The NewsGuild-CWA represents more than 50 Gannett-owned newsrooms across the country. Many of these newsrooms organized in the past couple of years, even as conglomerates like Gannett bought up newspapers, sold of their real estate, and slashed their workforces. According to the University of North Carolina’s Hussman School of Journalism and Media’s report The Expanding News Desert since 2004, our nation has lost 1,800 newspapers, including more than 60 dailies and 1,700 weeklies.

In their mission statement kicking off their successful union drive back in 2021, New Jersey NewsGuild journalists who work for Gannett wrote that since 2016, they had seen “more than half of our colleagues lose their jobs, with cuts of over 250 people at The Record, the Daily Record and the NJ Herald.”

The pro-union journalists described how Gannett unceremoniously laid off “a reporter nearly nine months pregnant and a 30-year-veteran reporter who was forced to take a buyout after missing a single email to opt out of the process.”

“By forming a union, we are taking a stand for respect and dignity, and greater protections against unjust terminations and reductions in force,” the union mission statement said. “We are uniting with NewsGuild members around the country in a movement to save local news and ensure a seat at the table when decisions are made that affect our paper and the news coverage we provide. There is no journalism without journalists.”

Tomorrow at 1 p.m. at Bradley Beach Park in Asbury Park journalists from three of Gannett’s New Jersey publications – the Asbury Park Press, Courier News, and Home News are rallying to prevent cuts to local news coverage and demand a contract with a living wage for journalists.

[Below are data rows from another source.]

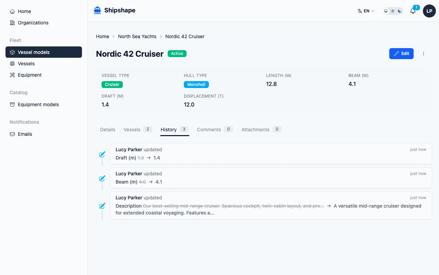Open the LP user avatar menu
The width and height of the screenshot is (439, 275).
(x=429, y=11)
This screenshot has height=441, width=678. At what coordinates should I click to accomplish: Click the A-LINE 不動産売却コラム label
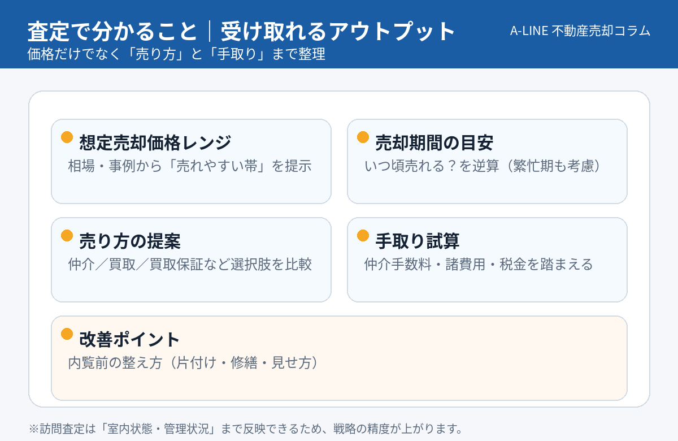580,31

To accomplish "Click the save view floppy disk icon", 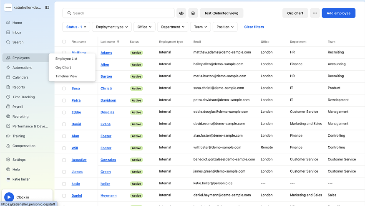I will click(193, 13).
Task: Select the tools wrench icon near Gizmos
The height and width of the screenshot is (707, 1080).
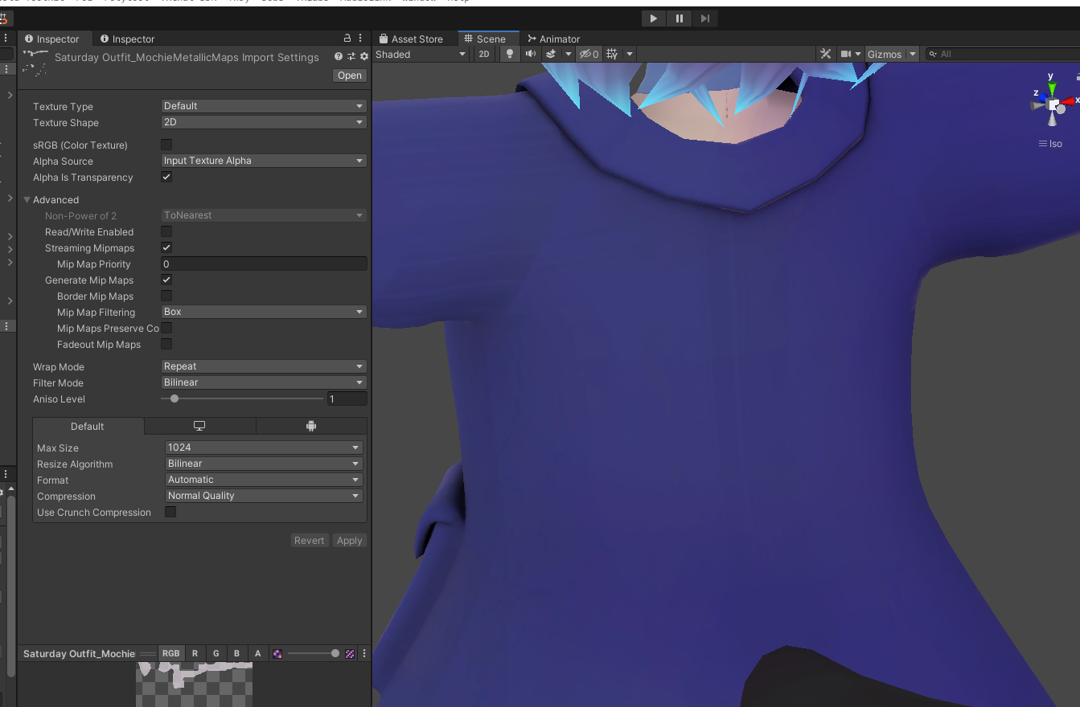Action: tap(825, 54)
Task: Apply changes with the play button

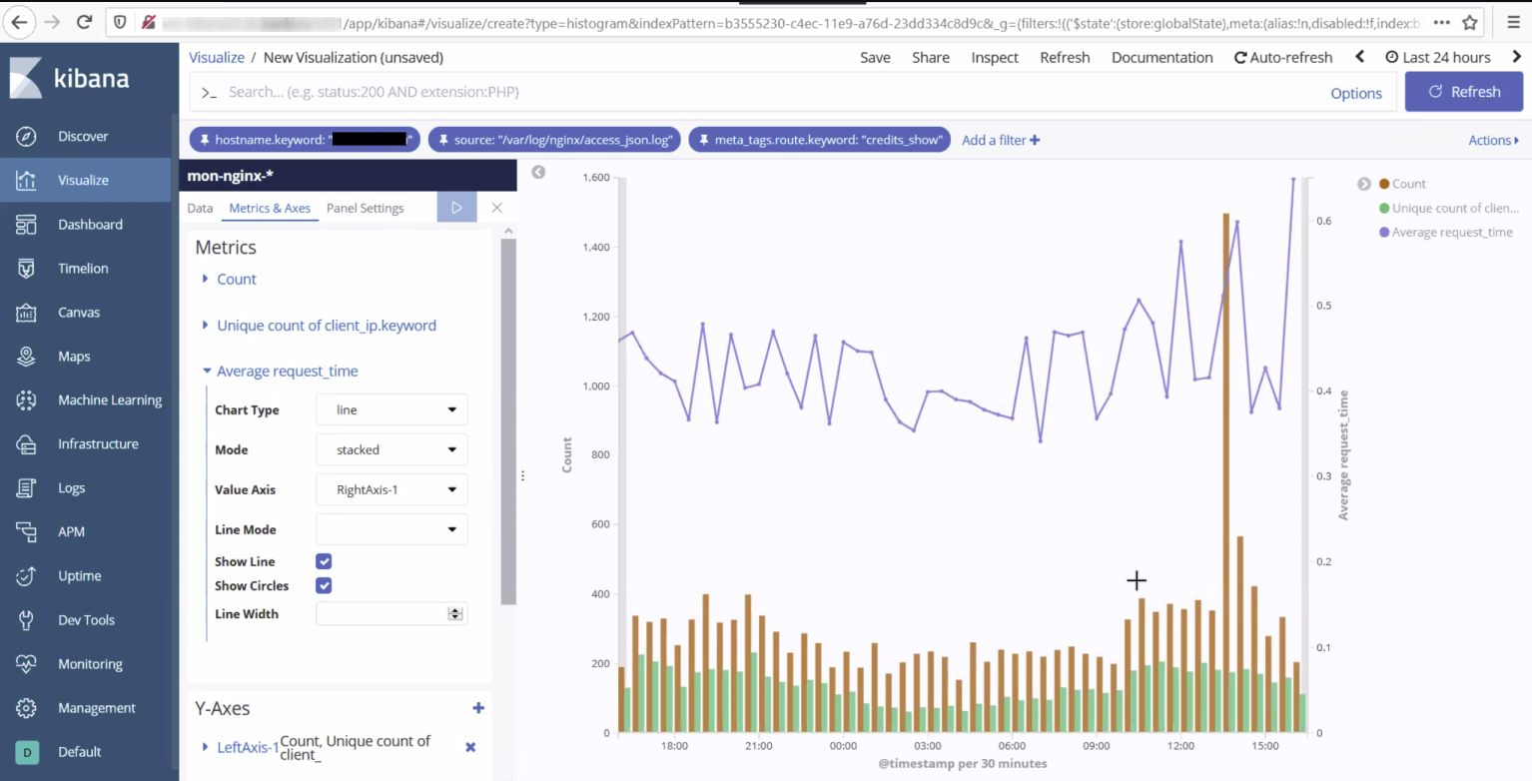Action: coord(456,208)
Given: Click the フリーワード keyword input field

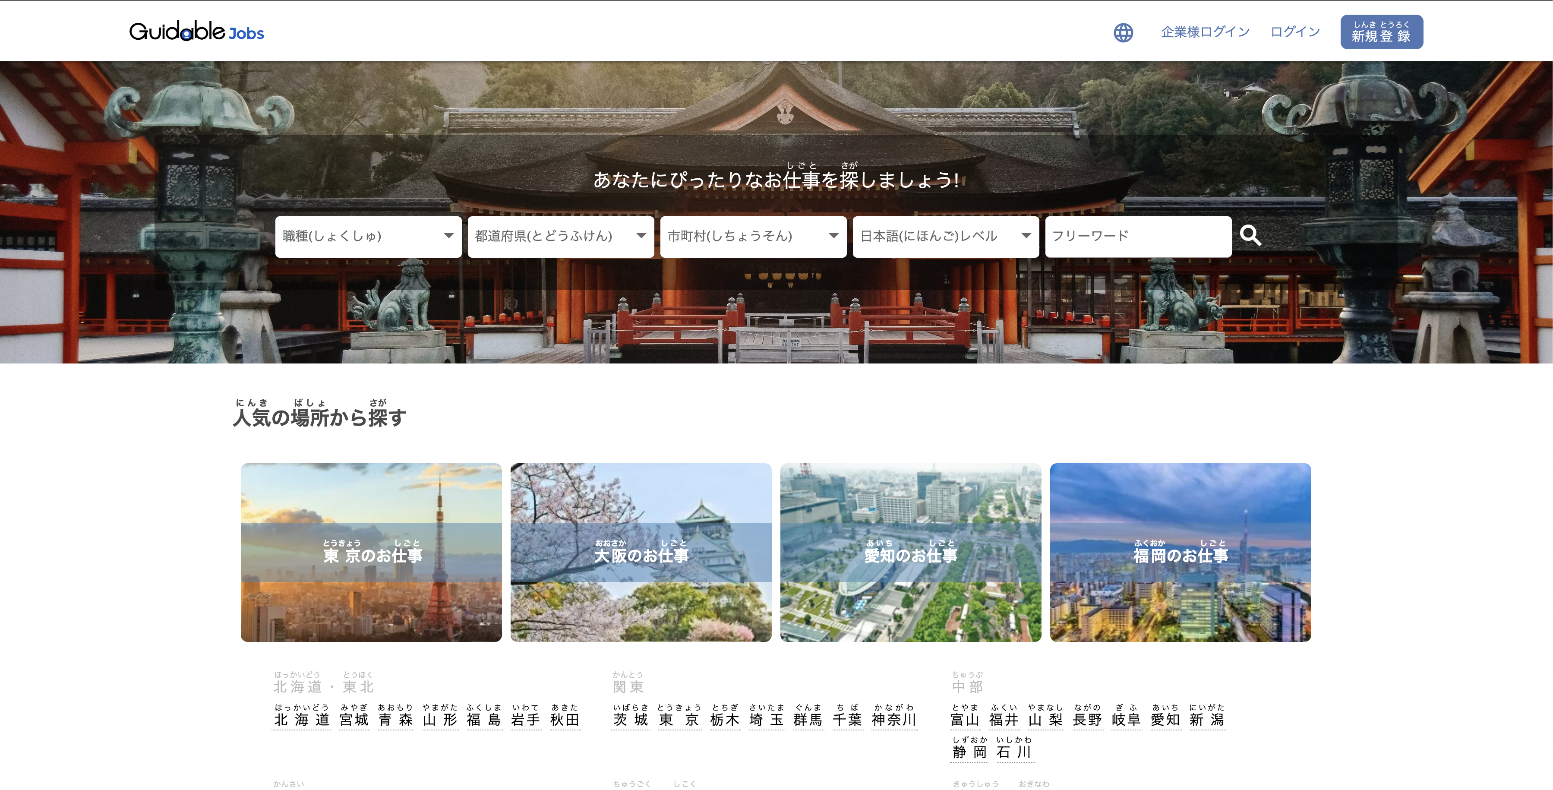Looking at the screenshot, I should (x=1138, y=236).
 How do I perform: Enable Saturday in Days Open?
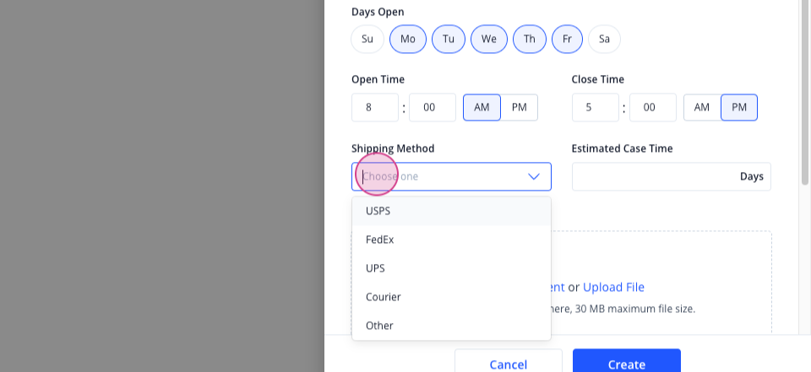(604, 39)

In the last four years, as the need for authenticated local news has been demonstrated over and over, Gannett cut its workforce in half. In just the past year, CEO Mike Reed has doubled down on this strategy firing more than 600 employers or nearly one fifth of the journalists’ jobs in just the past year.

“Even amid these cuts, Gannett has handsomely compensated its corporate leadership, paying out lavish bonuses to its executives, including a $1.2 million bonus to their CFO for his ‘sacrifices during the pandemic’ and a 2021 salary of $7.74 million to CEO Mike Reed (160 times the median salary of a Gannett worker),” according to union press release. “Gannett also continues to spend huge sums on union-busting law firms while violating labor and wage and hour laws, paying poverty wages, slashing newsroom staff and failing on diversity goals.”

Throughout the pandemic, it was reporting in newspapers like the Asbury Park Press that chronicled the sacrifice of our first responders, healthcare personnel and other essential workers. It held up a mirror to our state government’s struggle to protect our loved ones in congregant care facilities.

Whether it be a once in a lifetime mass death event, or the challenges posed by the climate crisis, a well-informed population clued into local conditions around them is the essential foundation of a durable civil defense.